Dieter Roth, from Reykjavik Slides, 1973-75/1990-98 
Dieter Roth: Reykjavik Slides (31,035) Every View of a City is at Hauser & Wirth until 30 April and will present 31,035 slides shown on multiple projectors operating simultaneously.

Figures & Fictions: Contemporary South African Photography is at the V&A until 17 July. The exhibition features 17 South African photographers, "all of whom live and work in the country and whose images were made between 2000 and 2010. Each photographer is represented by one or more projects that are linked by the depiction of people and a self-conscious engagement with South Africa's political and photographic past." (From the V&A website). Read review by Sean O'Hagan. The following images are selected from the work on show:
David Goldblatt, Blitz Maaneveld (from the Ex-Offenders series), 2008
Jodi Bieber, Gail (from the series Real Beauty), 2008
Hasan & Husain Esso Night Before Eid, 2009
Kudzanai Chiurai, Untitled I, 2009
Guy Tillim, Petros Village, Malawi, 2006
Nontsikelelo Veleko, Lesego, Miriam Makeba Street, Newtown, Johannesburg, 2007

The National Portrait Gallery is currently featuring two photography exhibitions: Hoppé Portraits: Society, Studio and Street (until 30 May) and Ida Kar: Bohemian Photographer, 1908-1974 (until 19 June). Read review of Ida Kar by Sean O'Hagan, and article by Margaret Drabble.
E.O. Hoppé, Dutch West Indies, 1921
Ida Kar, Bridget Riley, 1963
A contemporary portrait photographer, Nadav Kander, is the subject of an exhibition at The Lowry: Nadav Kander: Selected Portraits, 1999-2011. Read article by Sandy Nairne.

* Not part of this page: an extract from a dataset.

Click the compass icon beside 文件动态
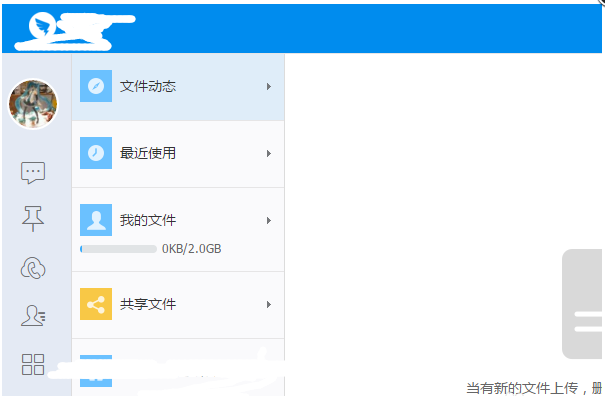(96, 87)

Nadav Kander, Erin O’Connor as Millais’s Ophelia, 2004
Magnum photographer Ian Berry, was commissioned by the Whitechapel Gallery, in 1972, to document life in the local streets. Now the gallery is showing more than 30 pictures from that commission, This is Whitechapel, until 4 September.
 
Ian Berry, Whitechapel, 1972
Also at the Whitechapel, until 19 June, is Paul Graham: Photographs 1981-2006. Read interview with Sean O'Hagan and writings by Graham at American Suburb X; see also review by Adrian Searle.
Paul Graham, from A1-The Great North Road, 1981-2
Graham is also showing Films at Anthony Reynolds until 4 June. The work is described as follows by the gallery: While examining his work of the past 30 years for the major survey exhibition arriving at the Whitechapel Gallery this month, Graham became enraptured with the base material of his craft and began to reflect upon the physical substance with which his images were made. Scanning the negatives for the exhibition, he began also to scan the blank film ends and unexposed frames from each body of work. What Graham gathered in the process he saw as a ‘negative retrospective’ of his practice. These luscious and beguiling abstract images are nothing more than greatly enlarged images of raw film emulsion, the colour dye clouds formed in the exposure and development of film. Kodacolour, Fujicolour, TriX;Ektacolour, Kodachrome – all have gone for good or are fading fast. So here is a homage to the history of film photography…
Paul Graham, from Films
Finally,  The Deutsche-Börse Photography Prize exhibition is at Ambika P3 until 30 April. See below for discussion and pictures.